GIVEN INSTRUCTION:
Arrange the rows below as a JSON list of strings, one string per line, with blank lines left out.
=-=-=
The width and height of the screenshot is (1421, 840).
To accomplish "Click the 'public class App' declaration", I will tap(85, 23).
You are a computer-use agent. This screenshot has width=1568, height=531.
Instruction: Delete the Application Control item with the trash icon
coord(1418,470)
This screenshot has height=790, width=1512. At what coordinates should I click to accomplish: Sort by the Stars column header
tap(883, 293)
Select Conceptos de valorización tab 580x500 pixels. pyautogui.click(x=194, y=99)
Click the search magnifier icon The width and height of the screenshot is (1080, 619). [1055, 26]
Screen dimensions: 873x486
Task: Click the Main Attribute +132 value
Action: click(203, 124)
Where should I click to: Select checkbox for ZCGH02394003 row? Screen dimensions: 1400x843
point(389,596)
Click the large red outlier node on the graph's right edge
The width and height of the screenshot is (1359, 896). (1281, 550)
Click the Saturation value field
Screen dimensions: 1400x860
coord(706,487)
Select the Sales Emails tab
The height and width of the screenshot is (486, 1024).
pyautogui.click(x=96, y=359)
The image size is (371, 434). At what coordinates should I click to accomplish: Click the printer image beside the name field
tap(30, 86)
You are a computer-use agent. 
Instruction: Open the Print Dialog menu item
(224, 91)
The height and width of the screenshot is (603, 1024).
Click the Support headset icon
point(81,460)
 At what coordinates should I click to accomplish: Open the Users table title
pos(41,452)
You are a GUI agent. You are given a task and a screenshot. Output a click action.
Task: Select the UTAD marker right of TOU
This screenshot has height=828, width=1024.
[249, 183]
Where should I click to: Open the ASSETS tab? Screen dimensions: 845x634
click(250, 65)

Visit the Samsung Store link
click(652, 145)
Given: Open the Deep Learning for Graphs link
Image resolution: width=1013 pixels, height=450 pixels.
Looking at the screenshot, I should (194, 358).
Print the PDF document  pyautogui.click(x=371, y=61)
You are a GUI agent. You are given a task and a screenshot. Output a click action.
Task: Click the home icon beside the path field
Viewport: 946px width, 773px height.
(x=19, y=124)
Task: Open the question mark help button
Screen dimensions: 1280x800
=-=-=
RESPONSE TO THIS EXERCISE:
[
  "The width and height of the screenshot is (1421, 840).",
  "To accomplish \"Click the 'public class App' declaration\", I will tap(85, 23).",
  "You are a computer-use agent. This screenshot has width=1568, height=531.",
  "Instruction: Delete the Application Control item with the trash icon",
  "coord(1418,470)",
  "This screenshot has height=790, width=1512. At what coordinates should I click to accomplish: Sort by the Stars column header",
  "tap(883, 293)",
  "Select Conceptos de valorización tab 580x500 pixels. pyautogui.click(x=194, y=99)",
  "Click the search magnifier icon The width and height of the screenshot is (1080, 619). [1055, 26]",
  "Screen dimensions: 873x486",
  "Task: Click the Main Attribute +132 value",
  "Action: click(203, 124)",
  "Where should I click to: Select checkbox for ZCGH02394003 row? Screen dimensions: 1400x843",
  "point(389,596)",
  "Click the large red outlier node on the graph's right edge",
  "The width and height of the screenshot is (1359, 896). (1281, 550)",
  "Click the Saturation value field",
  "Screen dimensions: 1400x860",
  "coord(706,487)",
  "Select the Sales Emails tab",
  "The height and width of the screenshot is (486, 1024).",
  "pyautogui.click(x=96, y=359)",
  "The image size is (371, 434). At what coordinates should I click to accomplish: Click the printer image beside the name field",
  "tap(30, 86)",
  "You are a computer-use agent. ",
  "Instruction: Open the Print Dialog menu item",
  "(224, 91)",
  "The height and width of the screenshot is (603, 1024).",
  "Click the Support headset icon",
  "point(81,460)",
  " At what coordinates should I click to accomplish: Open the Users table title",
  "pos(41,452)",
  "You are a GUI agent. You are given a task and a screenshot. Output a click action.",
  "Task: Select the UTAD marker right of TOU",
  "This screenshot has height=828, width=1024.",
  "[249, 183]",
  "Where should I click to: Open the ASSETS tab? Screen dimensions: 845x634",
  "click(250, 65)",
  "Visit the Samsung Store link",
  "click(652, 145)",
  "Given: Open the Deep Learning for Graphs link",
  "Image resolution: width=1013 pixels, height=450 pixels.",
  "Looking at the screenshot, I should (194, 358).",
  "Print the PDF document  pyautogui.click(x=371, y=61)",
  "You are a GUI agent. You are given a task and a screenshot. Output a click action.",
  "Task: Click the home icon beside the path field",
  "Viewport: 946px width, 773px height.",
  "(x=19, y=124)",
  "Task: Open the question mark help button",
  "Screen dimensions: 1280x800"
]